In order to find available land, families had to go beyond what is called the “farm frontier,” the point where, at that moment in time, there was enough buildup of transportation and markets for a family to sell its produce and obtain supplies.[3] Essentially, homesteaders had to pick their land and then wait for the frontier to catch up, while carrying out the requirements of the act. Most never lasted that long on the homestead. Historian Fred A. Shannon reports that before 1890 (often called the end of the frontier) only a third of those who had staked a claim ever completed the process.[4]

But that does not exhaust the problems with the Homestead Act. It may have caused the Dust Bowl of the 1930s.
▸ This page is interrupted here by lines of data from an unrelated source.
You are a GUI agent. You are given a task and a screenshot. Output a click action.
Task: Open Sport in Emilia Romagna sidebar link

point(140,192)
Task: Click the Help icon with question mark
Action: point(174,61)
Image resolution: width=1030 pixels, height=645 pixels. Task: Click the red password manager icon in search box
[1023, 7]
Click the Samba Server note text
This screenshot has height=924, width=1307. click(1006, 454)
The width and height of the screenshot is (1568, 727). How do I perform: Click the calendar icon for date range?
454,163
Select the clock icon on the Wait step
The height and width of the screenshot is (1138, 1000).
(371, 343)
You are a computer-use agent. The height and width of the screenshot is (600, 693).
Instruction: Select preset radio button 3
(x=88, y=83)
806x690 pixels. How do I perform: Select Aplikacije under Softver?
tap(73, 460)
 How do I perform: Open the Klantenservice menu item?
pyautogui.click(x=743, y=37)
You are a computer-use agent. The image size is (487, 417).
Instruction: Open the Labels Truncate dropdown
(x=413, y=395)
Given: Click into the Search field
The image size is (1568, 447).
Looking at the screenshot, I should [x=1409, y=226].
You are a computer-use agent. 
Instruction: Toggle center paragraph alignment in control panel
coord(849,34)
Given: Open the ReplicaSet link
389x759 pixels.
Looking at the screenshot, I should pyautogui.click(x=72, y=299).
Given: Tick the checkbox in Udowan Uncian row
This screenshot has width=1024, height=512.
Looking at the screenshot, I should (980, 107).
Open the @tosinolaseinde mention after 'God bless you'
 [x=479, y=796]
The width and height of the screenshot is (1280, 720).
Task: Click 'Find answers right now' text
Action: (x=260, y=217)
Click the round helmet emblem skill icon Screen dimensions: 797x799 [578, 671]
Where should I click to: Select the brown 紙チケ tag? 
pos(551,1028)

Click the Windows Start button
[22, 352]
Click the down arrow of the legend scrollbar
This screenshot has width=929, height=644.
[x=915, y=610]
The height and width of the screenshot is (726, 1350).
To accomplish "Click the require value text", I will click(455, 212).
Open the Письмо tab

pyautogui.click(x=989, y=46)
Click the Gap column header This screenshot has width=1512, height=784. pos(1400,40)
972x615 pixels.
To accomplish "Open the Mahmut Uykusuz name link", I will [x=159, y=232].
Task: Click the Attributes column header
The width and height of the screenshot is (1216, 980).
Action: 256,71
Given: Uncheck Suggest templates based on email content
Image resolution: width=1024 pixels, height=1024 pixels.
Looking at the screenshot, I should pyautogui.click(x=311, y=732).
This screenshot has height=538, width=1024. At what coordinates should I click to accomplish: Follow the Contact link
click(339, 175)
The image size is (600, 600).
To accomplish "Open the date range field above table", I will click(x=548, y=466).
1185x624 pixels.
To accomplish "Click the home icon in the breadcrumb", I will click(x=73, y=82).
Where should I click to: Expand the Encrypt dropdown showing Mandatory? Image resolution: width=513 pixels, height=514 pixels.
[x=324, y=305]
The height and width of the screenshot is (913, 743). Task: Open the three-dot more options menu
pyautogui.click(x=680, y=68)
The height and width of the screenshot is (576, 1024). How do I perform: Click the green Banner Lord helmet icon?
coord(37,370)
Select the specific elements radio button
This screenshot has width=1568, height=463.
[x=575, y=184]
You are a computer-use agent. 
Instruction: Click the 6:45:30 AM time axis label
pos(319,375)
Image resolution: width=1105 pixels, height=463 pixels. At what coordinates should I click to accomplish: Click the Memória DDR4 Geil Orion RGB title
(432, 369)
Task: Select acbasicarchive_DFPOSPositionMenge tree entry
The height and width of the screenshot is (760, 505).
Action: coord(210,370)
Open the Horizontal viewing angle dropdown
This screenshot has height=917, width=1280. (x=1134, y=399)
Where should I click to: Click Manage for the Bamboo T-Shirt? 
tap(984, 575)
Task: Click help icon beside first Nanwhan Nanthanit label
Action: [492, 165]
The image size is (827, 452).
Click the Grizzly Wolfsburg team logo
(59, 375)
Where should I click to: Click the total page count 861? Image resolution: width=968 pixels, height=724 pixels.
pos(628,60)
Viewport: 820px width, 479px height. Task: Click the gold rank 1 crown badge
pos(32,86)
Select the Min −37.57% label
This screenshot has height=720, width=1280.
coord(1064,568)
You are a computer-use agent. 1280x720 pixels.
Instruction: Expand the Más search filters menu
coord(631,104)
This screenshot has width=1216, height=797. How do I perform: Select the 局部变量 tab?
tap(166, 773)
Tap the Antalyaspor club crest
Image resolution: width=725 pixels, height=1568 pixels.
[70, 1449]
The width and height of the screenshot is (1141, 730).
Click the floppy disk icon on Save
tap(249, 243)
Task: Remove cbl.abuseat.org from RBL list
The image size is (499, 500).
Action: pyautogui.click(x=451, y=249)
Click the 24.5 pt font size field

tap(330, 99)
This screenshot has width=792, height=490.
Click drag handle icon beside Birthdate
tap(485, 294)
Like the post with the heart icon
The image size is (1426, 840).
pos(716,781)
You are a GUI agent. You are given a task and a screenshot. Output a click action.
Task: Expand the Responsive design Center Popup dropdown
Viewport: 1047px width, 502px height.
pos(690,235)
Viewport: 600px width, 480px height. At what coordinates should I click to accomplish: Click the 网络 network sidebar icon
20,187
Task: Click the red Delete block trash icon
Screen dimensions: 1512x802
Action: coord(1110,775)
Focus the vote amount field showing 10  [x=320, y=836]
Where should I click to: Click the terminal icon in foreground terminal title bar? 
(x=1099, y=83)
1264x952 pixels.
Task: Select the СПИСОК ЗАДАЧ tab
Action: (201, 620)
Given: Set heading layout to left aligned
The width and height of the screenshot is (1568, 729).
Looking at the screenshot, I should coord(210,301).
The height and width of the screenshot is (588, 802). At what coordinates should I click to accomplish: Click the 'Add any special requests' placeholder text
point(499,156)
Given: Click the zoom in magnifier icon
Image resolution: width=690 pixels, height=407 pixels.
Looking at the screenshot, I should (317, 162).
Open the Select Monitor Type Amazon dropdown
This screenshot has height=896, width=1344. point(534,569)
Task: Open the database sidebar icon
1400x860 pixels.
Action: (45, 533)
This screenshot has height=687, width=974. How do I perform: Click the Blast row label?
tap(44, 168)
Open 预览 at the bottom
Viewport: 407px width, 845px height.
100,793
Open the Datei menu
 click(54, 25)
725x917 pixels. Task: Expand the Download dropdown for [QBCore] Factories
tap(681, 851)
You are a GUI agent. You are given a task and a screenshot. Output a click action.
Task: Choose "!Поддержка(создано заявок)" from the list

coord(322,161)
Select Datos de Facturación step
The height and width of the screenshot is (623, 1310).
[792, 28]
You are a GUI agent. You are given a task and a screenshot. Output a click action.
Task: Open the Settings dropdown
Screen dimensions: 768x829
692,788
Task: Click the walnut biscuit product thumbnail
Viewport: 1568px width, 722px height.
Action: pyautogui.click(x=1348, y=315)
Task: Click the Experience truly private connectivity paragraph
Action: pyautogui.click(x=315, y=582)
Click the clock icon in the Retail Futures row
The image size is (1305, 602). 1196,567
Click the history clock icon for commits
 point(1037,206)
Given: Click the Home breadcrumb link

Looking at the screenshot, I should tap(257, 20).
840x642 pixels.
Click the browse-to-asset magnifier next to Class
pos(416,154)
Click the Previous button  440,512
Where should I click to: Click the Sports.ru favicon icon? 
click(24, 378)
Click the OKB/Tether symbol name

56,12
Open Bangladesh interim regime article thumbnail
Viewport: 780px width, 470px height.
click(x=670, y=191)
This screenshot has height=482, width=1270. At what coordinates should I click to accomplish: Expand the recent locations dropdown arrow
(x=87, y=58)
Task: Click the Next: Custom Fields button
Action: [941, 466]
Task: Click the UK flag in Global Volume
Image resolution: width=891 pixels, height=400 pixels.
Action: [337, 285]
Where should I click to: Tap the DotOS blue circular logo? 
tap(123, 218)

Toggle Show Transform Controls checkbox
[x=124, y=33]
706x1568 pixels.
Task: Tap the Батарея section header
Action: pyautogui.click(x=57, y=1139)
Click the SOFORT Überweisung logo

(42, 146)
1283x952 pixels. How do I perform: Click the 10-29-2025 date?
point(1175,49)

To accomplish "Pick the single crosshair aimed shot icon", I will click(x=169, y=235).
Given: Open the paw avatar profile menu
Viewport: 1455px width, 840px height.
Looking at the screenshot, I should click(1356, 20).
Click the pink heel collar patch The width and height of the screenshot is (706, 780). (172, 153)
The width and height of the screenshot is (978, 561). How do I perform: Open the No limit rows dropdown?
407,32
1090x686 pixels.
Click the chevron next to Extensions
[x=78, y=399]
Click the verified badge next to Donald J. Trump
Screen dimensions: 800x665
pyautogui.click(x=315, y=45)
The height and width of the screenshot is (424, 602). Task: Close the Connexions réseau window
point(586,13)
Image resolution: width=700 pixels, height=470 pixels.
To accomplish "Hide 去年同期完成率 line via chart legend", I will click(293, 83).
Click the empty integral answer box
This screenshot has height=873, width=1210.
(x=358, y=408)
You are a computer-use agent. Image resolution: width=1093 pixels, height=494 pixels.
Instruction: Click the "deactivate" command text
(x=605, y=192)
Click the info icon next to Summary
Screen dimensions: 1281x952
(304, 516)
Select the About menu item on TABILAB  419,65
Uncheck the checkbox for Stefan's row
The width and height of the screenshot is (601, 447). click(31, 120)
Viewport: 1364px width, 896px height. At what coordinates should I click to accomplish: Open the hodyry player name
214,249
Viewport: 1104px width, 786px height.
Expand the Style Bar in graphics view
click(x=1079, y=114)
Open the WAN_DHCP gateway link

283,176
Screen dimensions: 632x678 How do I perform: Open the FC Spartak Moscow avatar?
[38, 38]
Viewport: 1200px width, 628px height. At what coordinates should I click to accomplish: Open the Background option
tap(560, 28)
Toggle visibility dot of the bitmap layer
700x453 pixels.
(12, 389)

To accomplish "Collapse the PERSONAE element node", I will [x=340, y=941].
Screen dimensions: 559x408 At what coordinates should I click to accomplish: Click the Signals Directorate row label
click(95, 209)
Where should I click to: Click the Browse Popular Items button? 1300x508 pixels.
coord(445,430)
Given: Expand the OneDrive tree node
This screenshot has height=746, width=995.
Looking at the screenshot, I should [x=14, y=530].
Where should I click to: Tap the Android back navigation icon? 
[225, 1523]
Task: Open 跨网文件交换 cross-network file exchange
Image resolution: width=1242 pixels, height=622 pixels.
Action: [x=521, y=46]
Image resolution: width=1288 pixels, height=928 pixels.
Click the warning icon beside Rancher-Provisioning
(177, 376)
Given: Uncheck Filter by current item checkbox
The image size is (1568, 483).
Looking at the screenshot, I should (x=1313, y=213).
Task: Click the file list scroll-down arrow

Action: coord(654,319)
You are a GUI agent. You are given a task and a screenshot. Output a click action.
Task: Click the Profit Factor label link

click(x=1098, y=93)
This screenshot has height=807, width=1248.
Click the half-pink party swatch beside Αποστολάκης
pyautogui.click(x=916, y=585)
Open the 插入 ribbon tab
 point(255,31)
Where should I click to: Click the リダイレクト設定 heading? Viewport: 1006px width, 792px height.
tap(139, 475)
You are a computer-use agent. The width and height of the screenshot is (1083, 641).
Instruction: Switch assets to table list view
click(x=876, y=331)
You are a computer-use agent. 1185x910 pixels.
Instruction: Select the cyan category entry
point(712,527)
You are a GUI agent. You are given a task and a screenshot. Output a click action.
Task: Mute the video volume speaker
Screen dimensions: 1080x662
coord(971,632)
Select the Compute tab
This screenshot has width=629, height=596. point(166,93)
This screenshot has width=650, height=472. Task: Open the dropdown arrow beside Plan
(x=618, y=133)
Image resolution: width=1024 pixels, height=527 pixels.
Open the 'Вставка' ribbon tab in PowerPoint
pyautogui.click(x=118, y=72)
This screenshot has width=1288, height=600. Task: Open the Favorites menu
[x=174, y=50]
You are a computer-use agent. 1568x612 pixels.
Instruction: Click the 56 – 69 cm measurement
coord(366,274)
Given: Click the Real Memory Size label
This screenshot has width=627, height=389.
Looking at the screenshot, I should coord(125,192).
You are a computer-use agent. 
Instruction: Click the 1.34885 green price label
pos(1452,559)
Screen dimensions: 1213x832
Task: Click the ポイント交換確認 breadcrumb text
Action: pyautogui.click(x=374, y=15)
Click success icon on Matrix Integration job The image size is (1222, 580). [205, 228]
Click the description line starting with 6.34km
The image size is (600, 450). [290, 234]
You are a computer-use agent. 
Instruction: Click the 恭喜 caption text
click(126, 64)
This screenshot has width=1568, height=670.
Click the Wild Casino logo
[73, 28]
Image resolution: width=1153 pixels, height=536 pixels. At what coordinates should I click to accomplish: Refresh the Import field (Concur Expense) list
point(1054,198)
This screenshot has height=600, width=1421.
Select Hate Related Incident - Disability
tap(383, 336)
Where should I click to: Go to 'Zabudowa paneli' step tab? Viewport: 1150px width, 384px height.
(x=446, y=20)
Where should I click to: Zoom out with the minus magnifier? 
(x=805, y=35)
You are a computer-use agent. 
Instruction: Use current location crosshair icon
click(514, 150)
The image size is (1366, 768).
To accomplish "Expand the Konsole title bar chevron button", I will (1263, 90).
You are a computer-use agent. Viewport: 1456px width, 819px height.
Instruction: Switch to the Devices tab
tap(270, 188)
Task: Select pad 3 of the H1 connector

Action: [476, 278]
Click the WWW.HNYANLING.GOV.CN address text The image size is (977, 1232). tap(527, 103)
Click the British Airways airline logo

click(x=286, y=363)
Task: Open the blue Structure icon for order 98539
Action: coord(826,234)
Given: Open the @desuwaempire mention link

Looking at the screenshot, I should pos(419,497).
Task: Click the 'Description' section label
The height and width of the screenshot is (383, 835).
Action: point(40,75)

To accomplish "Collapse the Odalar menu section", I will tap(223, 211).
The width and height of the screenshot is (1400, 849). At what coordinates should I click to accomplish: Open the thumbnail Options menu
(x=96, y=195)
The Dust Bowl was the devastating drought described in The Grapes of Wrath (“In the morning the dust hung like fog, and the sun was as red as ripe new blood.”)[5] Two economists described it more objectively: “Severe drought and damaging wind erosion hit in the Great Plains in 1930 and lasted through 1940. Strong winds blew away an average of 480 tons of topsoil per acre, degrading soil productivity, harming health, and damaging air quality.”[6]

These two economists, Zeynep Hansen and Gary Libecap, have argued that the severity of the impact was caused by homesteading. Here’s how:

The Great Plains stretch from North Dakota and Montana to Texas, and from Colorado to Iowa and Missouri (the official definition is based on counties). Much of that region is arid, and it was homesteaded in farms of 160 or 320 acres—plots too small to cope well with low precipitation.

Hansen and Libecap explain that a farmer had only one or two options for preventing soil erosion. One was to create a windbreak with trees and “brush,” but trees were hard to grow. The other was to create fallow (uncultivated) strips that protected the soil with stubble from previous cultivation. But any land set aside that way meant less land for cultivation for a farmer whose success was marginal to begin with.

Furthermore, many of the benefits of stopping wind erosion went to other farmers. The incentive to cut production in order to protect other farms as much or more than one’s own farm discouraged the level of erosion control that was needed. To be effective, everyone had to do it.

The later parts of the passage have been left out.